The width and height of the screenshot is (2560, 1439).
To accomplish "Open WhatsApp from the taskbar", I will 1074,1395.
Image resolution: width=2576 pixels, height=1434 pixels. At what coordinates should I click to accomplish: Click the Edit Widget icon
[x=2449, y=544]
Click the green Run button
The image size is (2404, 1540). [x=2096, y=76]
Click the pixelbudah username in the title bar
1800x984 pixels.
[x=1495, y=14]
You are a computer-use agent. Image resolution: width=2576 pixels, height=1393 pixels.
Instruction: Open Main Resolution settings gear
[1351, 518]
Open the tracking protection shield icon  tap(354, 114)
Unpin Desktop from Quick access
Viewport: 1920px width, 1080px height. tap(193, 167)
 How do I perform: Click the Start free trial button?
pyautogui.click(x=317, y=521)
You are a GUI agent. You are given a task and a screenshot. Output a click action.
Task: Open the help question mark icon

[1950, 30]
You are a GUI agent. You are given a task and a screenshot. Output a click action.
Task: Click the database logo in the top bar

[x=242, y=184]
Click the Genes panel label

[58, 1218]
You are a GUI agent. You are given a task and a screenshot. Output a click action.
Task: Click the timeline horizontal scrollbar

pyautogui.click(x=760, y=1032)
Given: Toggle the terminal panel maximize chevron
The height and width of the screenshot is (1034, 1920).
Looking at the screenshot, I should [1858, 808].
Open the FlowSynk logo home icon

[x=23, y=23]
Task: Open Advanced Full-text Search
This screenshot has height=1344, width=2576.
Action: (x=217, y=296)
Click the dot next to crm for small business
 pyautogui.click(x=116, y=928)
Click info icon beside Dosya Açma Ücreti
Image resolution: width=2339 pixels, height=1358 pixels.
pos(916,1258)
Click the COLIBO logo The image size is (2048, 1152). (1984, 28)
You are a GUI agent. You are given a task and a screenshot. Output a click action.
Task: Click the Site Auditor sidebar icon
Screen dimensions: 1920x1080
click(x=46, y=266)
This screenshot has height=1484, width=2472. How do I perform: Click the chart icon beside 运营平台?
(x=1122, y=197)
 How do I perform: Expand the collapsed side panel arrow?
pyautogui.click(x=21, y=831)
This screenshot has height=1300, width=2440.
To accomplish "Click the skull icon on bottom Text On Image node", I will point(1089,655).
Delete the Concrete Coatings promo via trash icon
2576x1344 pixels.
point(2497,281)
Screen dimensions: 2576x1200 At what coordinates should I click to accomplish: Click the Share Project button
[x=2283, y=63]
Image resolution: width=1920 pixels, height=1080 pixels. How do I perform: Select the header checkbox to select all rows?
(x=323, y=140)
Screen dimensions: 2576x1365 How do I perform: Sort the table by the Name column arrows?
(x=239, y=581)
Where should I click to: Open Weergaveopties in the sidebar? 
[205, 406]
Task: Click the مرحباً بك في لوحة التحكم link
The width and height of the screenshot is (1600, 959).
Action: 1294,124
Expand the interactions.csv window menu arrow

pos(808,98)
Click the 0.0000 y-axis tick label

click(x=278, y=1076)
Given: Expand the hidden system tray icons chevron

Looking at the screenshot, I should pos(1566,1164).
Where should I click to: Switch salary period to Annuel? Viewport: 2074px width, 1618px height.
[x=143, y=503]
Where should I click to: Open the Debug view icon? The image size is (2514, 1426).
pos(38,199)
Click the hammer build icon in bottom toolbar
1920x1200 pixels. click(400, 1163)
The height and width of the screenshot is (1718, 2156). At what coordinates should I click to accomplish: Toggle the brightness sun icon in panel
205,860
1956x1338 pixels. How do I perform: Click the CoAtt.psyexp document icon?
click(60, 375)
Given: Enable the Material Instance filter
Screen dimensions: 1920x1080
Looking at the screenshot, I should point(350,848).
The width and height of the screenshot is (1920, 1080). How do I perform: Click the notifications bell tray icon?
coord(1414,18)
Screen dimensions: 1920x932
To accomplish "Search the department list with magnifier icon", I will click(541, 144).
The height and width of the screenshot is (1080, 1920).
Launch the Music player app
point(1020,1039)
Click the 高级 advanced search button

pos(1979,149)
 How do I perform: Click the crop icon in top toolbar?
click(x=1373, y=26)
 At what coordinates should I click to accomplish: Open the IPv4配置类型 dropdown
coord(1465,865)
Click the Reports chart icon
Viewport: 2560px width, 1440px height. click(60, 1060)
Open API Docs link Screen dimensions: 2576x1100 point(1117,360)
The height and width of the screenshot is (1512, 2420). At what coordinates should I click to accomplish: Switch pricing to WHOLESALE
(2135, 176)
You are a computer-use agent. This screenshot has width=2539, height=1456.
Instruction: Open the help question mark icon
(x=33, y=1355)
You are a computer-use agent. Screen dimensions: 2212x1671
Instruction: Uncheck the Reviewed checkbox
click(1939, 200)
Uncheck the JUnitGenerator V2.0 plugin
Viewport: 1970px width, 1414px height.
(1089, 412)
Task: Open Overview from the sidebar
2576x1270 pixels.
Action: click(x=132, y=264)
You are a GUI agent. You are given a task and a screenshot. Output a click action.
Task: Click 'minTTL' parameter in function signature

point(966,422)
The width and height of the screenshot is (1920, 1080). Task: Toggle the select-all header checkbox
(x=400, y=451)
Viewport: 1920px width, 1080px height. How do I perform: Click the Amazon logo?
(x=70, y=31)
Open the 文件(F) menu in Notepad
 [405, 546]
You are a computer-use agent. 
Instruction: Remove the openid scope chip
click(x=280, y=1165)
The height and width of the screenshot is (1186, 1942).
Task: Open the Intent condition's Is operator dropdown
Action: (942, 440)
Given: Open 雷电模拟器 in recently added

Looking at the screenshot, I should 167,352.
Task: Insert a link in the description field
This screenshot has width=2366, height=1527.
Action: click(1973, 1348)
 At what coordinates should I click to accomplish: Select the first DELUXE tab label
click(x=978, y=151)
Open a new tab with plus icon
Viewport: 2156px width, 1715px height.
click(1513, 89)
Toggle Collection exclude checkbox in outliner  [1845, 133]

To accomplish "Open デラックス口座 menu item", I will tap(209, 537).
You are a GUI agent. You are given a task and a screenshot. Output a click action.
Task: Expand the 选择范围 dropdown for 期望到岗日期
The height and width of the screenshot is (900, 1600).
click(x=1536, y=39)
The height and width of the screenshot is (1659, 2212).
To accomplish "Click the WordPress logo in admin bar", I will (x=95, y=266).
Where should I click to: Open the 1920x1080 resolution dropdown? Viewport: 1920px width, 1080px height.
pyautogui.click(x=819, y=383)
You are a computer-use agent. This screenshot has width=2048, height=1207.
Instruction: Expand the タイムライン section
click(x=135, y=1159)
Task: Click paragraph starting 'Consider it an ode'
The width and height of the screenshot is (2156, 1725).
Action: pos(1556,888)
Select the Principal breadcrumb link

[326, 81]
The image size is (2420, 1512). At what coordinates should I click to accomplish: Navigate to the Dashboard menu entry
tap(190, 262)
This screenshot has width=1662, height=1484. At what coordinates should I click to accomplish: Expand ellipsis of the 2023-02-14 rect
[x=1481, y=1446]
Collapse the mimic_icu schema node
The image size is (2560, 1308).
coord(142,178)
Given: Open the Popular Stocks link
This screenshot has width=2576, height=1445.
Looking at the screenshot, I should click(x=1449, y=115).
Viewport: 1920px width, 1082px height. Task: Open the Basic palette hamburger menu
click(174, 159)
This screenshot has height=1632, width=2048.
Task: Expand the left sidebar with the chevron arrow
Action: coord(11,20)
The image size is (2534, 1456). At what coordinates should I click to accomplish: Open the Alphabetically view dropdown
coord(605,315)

---

▶ **Directions**
Type out the listing again with nothing changed.

▶ **Answer section**
The width and height of the screenshot is (2560, 1439).
To accomplish "Open WhatsApp from the taskbar", I will 1074,1395.
Image resolution: width=2576 pixels, height=1434 pixels. At what coordinates should I click to accomplish: Click the Edit Widget icon
[x=2449, y=544]
Click the green Run button
The image size is (2404, 1540). [x=2096, y=76]
Click the pixelbudah username in the title bar
1800x984 pixels.
[x=1495, y=14]
You are a computer-use agent. Image resolution: width=2576 pixels, height=1393 pixels.
Instruction: Open Main Resolution settings gear
[1351, 518]
Open the tracking protection shield icon  tap(354, 114)
Unpin Desktop from Quick access
Viewport: 1920px width, 1080px height. tap(193, 167)
 How do I perform: Click the Start free trial button?
pyautogui.click(x=317, y=521)
You are a GUI agent. You are given a task and a screenshot. Output a click action.
Task: Open the help question mark icon

[1950, 30]
You are a GUI agent. You are given a task and a screenshot. Output a click action.
Task: Click the database logo in the top bar

[x=242, y=184]
Click the Genes panel label

[58, 1218]
You are a GUI agent. You are given a task and a screenshot. Output a click action.
Task: Click the timeline horizontal scrollbar

pyautogui.click(x=760, y=1032)
Given: Toggle the terminal panel maximize chevron
The height and width of the screenshot is (1034, 1920).
Looking at the screenshot, I should [1858, 808].
Open the FlowSynk logo home icon

[x=23, y=23]
Task: Open Advanced Full-text Search
This screenshot has height=1344, width=2576.
Action: (x=217, y=296)
Click the dot next to crm for small business
 pyautogui.click(x=116, y=928)
Click info icon beside Dosya Açma Ücreti
Image resolution: width=2339 pixels, height=1358 pixels.
pos(916,1258)
Click the COLIBO logo The image size is (2048, 1152). (1984, 28)
You are a GUI agent. You are given a task and a screenshot. Output a click action.
Task: Click the Site Auditor sidebar icon
Screen dimensions: 1920x1080
click(x=46, y=266)
This screenshot has height=1484, width=2472. How do I perform: Click the chart icon beside 运营平台?
(x=1122, y=197)
 How do I perform: Expand the collapsed side panel arrow?
pyautogui.click(x=21, y=831)
This screenshot has height=1300, width=2440.
To accomplish "Click the skull icon on bottom Text On Image node", I will point(1089,655).
Delete the Concrete Coatings promo via trash icon
2576x1344 pixels.
point(2497,281)
Screen dimensions: 2576x1200 At what coordinates should I click to accomplish: Click the Share Project button
[x=2283, y=63]
Image resolution: width=1920 pixels, height=1080 pixels. How do I perform: Select the header checkbox to select all rows?
(x=323, y=140)
Screen dimensions: 2576x1365 How do I perform: Sort the table by the Name column arrows?
(x=239, y=581)
Where should I click to: Open Weergaveopties in the sidebar? 
[205, 406]
Task: Click the مرحباً بك في لوحة التحكم link
The width and height of the screenshot is (1600, 959).
Action: 1294,124
Expand the interactions.csv window menu arrow

pos(808,98)
Click the 0.0000 y-axis tick label

click(x=278, y=1076)
Given: Expand the hidden system tray icons chevron

Looking at the screenshot, I should pos(1566,1164).
Where should I click to: Switch salary period to Annuel? Viewport: 2074px width, 1618px height.
[x=143, y=503]
Where should I click to: Open the Debug view icon? The image size is (2514, 1426).
pos(38,199)
Click the hammer build icon in bottom toolbar
1920x1200 pixels. click(400, 1163)
The height and width of the screenshot is (1718, 2156). At what coordinates should I click to accomplish: Toggle the brightness sun icon in panel
205,860
1956x1338 pixels. How do I perform: Click the CoAtt.psyexp document icon?
click(60, 375)
Given: Enable the Material Instance filter
Screen dimensions: 1920x1080
Looking at the screenshot, I should point(350,848).
The width and height of the screenshot is (1920, 1080). How do I perform: Click the notifications bell tray icon?
coord(1414,18)
Screen dimensions: 1920x932
To accomplish "Search the department list with magnifier icon", I will click(541, 144).
The height and width of the screenshot is (1080, 1920).
Launch the Music player app
point(1020,1039)
Click the 高级 advanced search button

pos(1979,149)
 How do I perform: Click the crop icon in top toolbar?
click(x=1373, y=26)
 At what coordinates should I click to accomplish: Open the IPv4配置类型 dropdown
coord(1465,865)
Click the Reports chart icon
Viewport: 2560px width, 1440px height. click(60, 1060)
Open API Docs link Screen dimensions: 2576x1100 point(1117,360)
The height and width of the screenshot is (1512, 2420). At what coordinates should I click to accomplish: Switch pricing to WHOLESALE
(2135, 176)
You are a computer-use agent. This screenshot has width=2539, height=1456.
Instruction: Open the help question mark icon
(x=33, y=1355)
You are a computer-use agent. Screen dimensions: 2212x1671
Instruction: Uncheck the Reviewed checkbox
click(1939, 200)
Uncheck the JUnitGenerator V2.0 plugin
Viewport: 1970px width, 1414px height.
(1089, 412)
Task: Open Overview from the sidebar
2576x1270 pixels.
Action: click(x=132, y=264)
You are a GUI agent. You are given a task and a screenshot. Output a click action.
Task: Click 'minTTL' parameter in function signature

point(966,422)
The width and height of the screenshot is (1920, 1080). Task: Toggle the select-all header checkbox
(x=400, y=451)
Viewport: 1920px width, 1080px height. How do I perform: Click the Amazon logo?
(x=70, y=31)
Open the 文件(F) menu in Notepad
 [405, 546]
You are a computer-use agent. 
Instruction: Remove the openid scope chip
click(x=280, y=1165)
The height and width of the screenshot is (1186, 1942).
Task: Open the Intent condition's Is operator dropdown
Action: (942, 440)
Given: Open 雷电模拟器 in recently added

Looking at the screenshot, I should 167,352.
Task: Insert a link in the description field
This screenshot has width=2366, height=1527.
Action: click(1973, 1348)
 At what coordinates should I click to accomplish: Select the first DELUXE tab label
click(x=978, y=151)
Open a new tab with plus icon
Viewport: 2156px width, 1715px height.
click(1513, 89)
Toggle Collection exclude checkbox in outliner  [1845, 133]

To accomplish "Open デラックス口座 menu item", I will tap(209, 537).
You are a GUI agent. You are given a task and a screenshot. Output a click action.
Task: Expand the 选择范围 dropdown for 期望到岗日期
The height and width of the screenshot is (900, 1600).
click(x=1536, y=39)
The height and width of the screenshot is (1659, 2212).
To accomplish "Click the WordPress logo in admin bar", I will (x=95, y=266).
Where should I click to: Open the 1920x1080 resolution dropdown? Viewport: 1920px width, 1080px height.
pyautogui.click(x=819, y=383)
You are a computer-use agent. This screenshot has width=2048, height=1207.
Instruction: Expand the タイムライン section
click(x=135, y=1159)
Task: Click paragraph starting 'Consider it an ode'
The width and height of the screenshot is (2156, 1725).
Action: pos(1556,888)
Select the Principal breadcrumb link

[326, 81]
The image size is (2420, 1512). At what coordinates should I click to accomplish: Navigate to the Dashboard menu entry
tap(190, 262)
This screenshot has width=1662, height=1484. At what coordinates should I click to accomplish: Expand ellipsis of the 2023-02-14 rect
[x=1481, y=1446]
Collapse the mimic_icu schema node
The image size is (2560, 1308).
coord(142,178)
Given: Open the Popular Stocks link
This screenshot has width=2576, height=1445.
Looking at the screenshot, I should click(x=1449, y=115).
Viewport: 1920px width, 1082px height. Task: Open the Basic palette hamburger menu
click(174, 159)
This screenshot has height=1632, width=2048.
Task: Expand the left sidebar with the chevron arrow
Action: coord(11,20)
The image size is (2534, 1456). At what coordinates should I click to accomplish: Open the Alphabetically view dropdown
coord(605,315)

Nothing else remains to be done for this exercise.